取り組む課題:
[A] 本文のうち「もともとはスプリントラリーの会場として」で始まる段落を、要点を残したまま短い箇条書きに書き直してください。
[B] 本文をもとに、次の問いに答えてください。
(i) 筆者と一緒にサーキットを見ていたもうひとりのイギリス人は、何を設計した人物だったか。
(ii) タクシー運転手は筆者に何を尋ねたか。
(iii) ブッシー・パークでのレースデーには、何人の観客が予想されているか。
[C] 本文に名前が出てくるサーキットやレース場を、すべて書き出してください。

── 本文

カリブ海の島国バルバドスのブッシー・パーク・サーキット
カリブ海の島国バルバドスのブッシー・パーク・サーキット

 サーキットを私と一緒に見ているもうひとりのイギリス人は、ドバイ・オートドロームの設計者であることがわかった。

 彼はコースをFIA国際自動車連盟の基準に適応させるための改修を依頼されたのだ。私たちは非常に仲良くやっており、地元の人間のほとんどは良い意味でクレイジーだということで意見が一致した。

 ブッシー・パークのコースを見た後、私たちはもうひとつのコースであるボークルーズ・レースウェイに行った。

 もともとはスプリントラリーの会場として建設されたのだが、オーナーはコースをモーターレース用にも改修したがっていた。可能ならばNASCARのショートトラックにしてアメリカやヨーロッパのレーサーたちを引き付けたいということだった。

 両方のトラックを見ている間、非常に暑い日だったが飲み水がなかった。しかし冷たいビールだけは終わることなく出てきたのだった!私は夜に海岸沿いのバーでレースプロモーターたちと会う約束をし、ホテルで短い休息をとった。

 約束の時間まで2時間の余裕があったが、あまりやることもなかったので、そのバーへ行ってみることにした。ホテルを歩いて出てタクシーに乗り、バーに向かった。タクシー運転手が私に話し始めた。

 彼のなまりがとても強いので理解するのに苦労したが、彼が私に「WRCはスーパー2000のレギュレーションを採用すると思いますか?」と尋ねていることがわかった。

 そのような質問をされてとても驚いたが、タクシー運転手にとってこれは普通の会話のようだった。

 バーに着くと、私はカクテルを注文した。天気が良く、私は海を眺め、新聞を手に取って読んだ。

 一面には地元のレーサーのひとりのマシンの大きな写真が載っていた。小さなイベントだと思っていたが、全国紙にこれほど大きく取り上げられていることにまた驚いた。

 レースプロモーターのビジー・ウイリアムズがバーに到着したので、私はタクシー運転手のことを話し、新聞を見せた。彼は笑って、バルバドスではモータースポーツが最も人気のあるスポーツなのだと説明した。

 実際に国中がモータースポーツに夢中になっており、ブッシー・パークでのレースデーには2万から2万5千人の観客の入りが予想されるという。それはバルバドス全人口のざっと10パーセントにあたる。

────
── 提供された情報

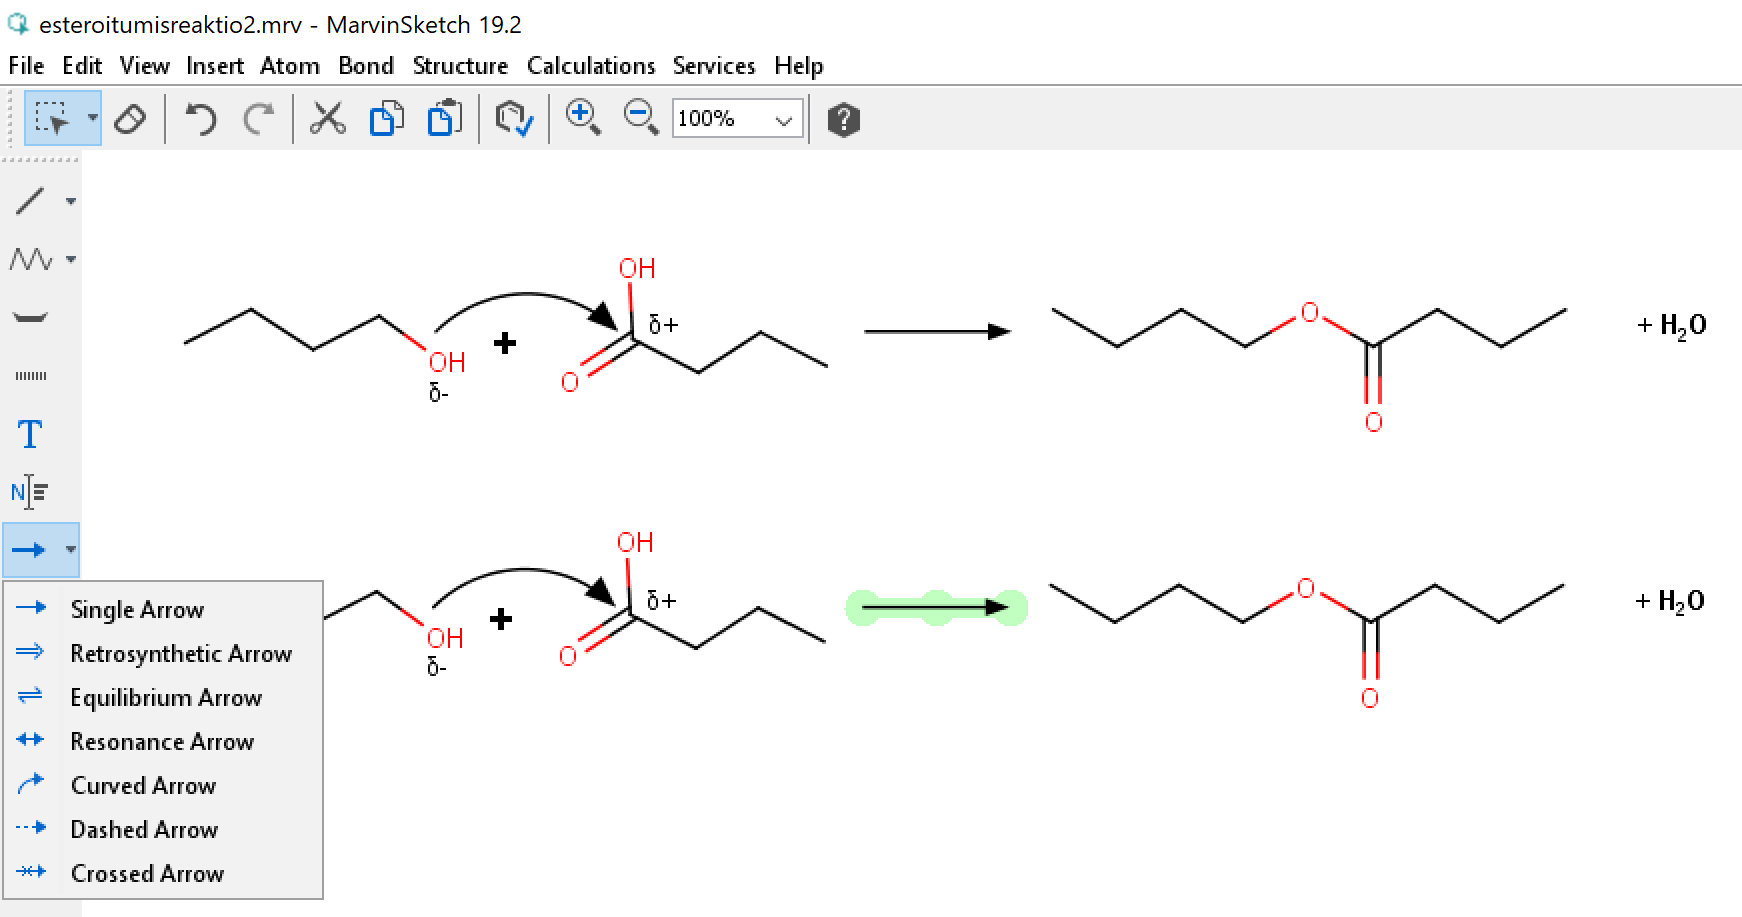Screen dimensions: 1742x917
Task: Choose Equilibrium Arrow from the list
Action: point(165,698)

────

課題別の結果:
[A]
- ボークルーズ・レースウェイは、もともとスプリントラリーの会場として建設された。
- オーナーはコースをモーターレース用にも改修したいと考えていた。
- 可能ならNASCARのショートトラックにして、アメリカやヨーロッパのレーサーを引き付けたいということだった。

[B]
(i) ドバイ・オートドローム
(ii) WRCはスーパー2000のレギュレーションを採用すると思うか
(iii) 2万から2万5千人

[C]
- ブッシー・パーク・サーキット
- ドバイ・オートドローム
- ボークルーズ・レースウェイ